Ini berpengaruh pada proses pengungkapan tindak pidana penyiksaan di Indonesia.
Maneger menjelaskan korban merasa takut karena karena penyiksaan dilakukan oleh pejabat publik atau lokasi kejadian berada di dalam bangunan atau wilayah institusi tertentu.
"Oleh sebab itu, akan sangat sulit mencari saksi yang mau memberikan keterangan atas peristiwa penyiksaan dimaksud," kata Maneger dalam keterangan tertulis, Jumat, 26 Juni 2020.
Andai korban melaporkan peristiwa penyiksaan yang dialami, kata Maneger, ada rasa ketidakpercayaan jika laporannya bakal diproses sesuai hukum.

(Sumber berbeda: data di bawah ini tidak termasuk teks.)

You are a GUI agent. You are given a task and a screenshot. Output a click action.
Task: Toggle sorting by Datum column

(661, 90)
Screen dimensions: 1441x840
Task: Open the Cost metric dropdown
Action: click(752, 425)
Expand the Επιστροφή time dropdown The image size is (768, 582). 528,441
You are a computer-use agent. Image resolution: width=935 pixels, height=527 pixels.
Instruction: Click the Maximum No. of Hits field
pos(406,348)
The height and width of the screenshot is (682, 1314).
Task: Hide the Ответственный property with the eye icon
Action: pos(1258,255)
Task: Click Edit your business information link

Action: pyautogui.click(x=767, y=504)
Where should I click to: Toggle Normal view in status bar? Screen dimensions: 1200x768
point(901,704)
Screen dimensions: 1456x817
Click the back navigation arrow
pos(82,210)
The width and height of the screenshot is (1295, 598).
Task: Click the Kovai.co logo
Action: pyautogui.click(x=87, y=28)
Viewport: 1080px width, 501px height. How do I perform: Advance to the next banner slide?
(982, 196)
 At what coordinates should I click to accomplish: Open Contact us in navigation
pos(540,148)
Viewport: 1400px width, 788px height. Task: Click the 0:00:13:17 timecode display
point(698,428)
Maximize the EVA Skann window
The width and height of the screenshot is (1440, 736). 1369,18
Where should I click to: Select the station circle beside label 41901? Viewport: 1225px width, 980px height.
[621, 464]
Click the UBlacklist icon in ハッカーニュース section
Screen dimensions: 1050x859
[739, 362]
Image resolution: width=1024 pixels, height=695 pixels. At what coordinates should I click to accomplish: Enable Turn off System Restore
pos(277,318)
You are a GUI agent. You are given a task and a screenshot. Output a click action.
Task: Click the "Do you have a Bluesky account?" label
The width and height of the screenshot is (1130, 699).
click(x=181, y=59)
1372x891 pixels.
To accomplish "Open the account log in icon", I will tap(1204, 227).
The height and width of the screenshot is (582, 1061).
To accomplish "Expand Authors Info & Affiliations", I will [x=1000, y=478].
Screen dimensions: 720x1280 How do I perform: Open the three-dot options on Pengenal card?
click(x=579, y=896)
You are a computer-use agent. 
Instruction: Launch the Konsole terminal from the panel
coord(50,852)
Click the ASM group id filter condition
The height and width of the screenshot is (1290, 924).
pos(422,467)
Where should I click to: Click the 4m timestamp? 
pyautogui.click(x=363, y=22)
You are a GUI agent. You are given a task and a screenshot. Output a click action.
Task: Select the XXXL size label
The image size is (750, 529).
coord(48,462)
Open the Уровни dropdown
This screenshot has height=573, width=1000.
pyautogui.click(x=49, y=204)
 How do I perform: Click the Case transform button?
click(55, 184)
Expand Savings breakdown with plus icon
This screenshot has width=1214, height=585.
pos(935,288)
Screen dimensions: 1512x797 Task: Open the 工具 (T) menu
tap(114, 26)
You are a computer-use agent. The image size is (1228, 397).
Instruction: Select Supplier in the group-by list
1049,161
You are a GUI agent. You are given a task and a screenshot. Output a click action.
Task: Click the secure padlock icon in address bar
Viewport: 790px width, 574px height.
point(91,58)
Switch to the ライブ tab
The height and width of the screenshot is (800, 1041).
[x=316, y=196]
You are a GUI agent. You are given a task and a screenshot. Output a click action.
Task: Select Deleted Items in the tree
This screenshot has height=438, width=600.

“Mereka ragu (laporan) akan diproses karena proses hukum atas laporan itu biasanya dilakukan secara internal oleh institusi pejabat publik itu,” ucap dia.
Data LPSK menunjukkan permohonan dari tindak pidana penyiksaan angkanya kalah dibandingkan kasus kekerasan seksual terhadap anak, perdagangan orang maupun korupsi.
Pada 2019 ada 11 permohonan sementara untuk tahun ini, hingga Juni, ada 10 permohonan untuk kasus penyiksaan.
Maneger mengatakan permohonan perlindungan atas tindak pidana penyiksaan ke LPSK jumlahnya memang kecil. Namun, hal itu tentu tidak menggambarkan peristiwa penyiksaan yang sebenarnya terjadi di Indonesia.
“Kenapa? Ada dua faktor. Ketakutan korban melapor karena harus berhadapan dengan pejabat publik, dan distrust terhadap proses hukum atas laporan mereka,” kata dia.
Menurut Maneger, ketakutan melapor atau ketidakpercayaan masyarakat akan proses hukum seharusnya tidak perlu terjadi.
Alasannya, ada LPSK yang bertugas memberikan perlindungan dan bantuan kepada saksi dan/atau korban, termasuk pada tindak pidana penyiksaan. “Apalagi, penyiksaan merupakan salah satu kasus prioritas di LPSK,” kata Maneger.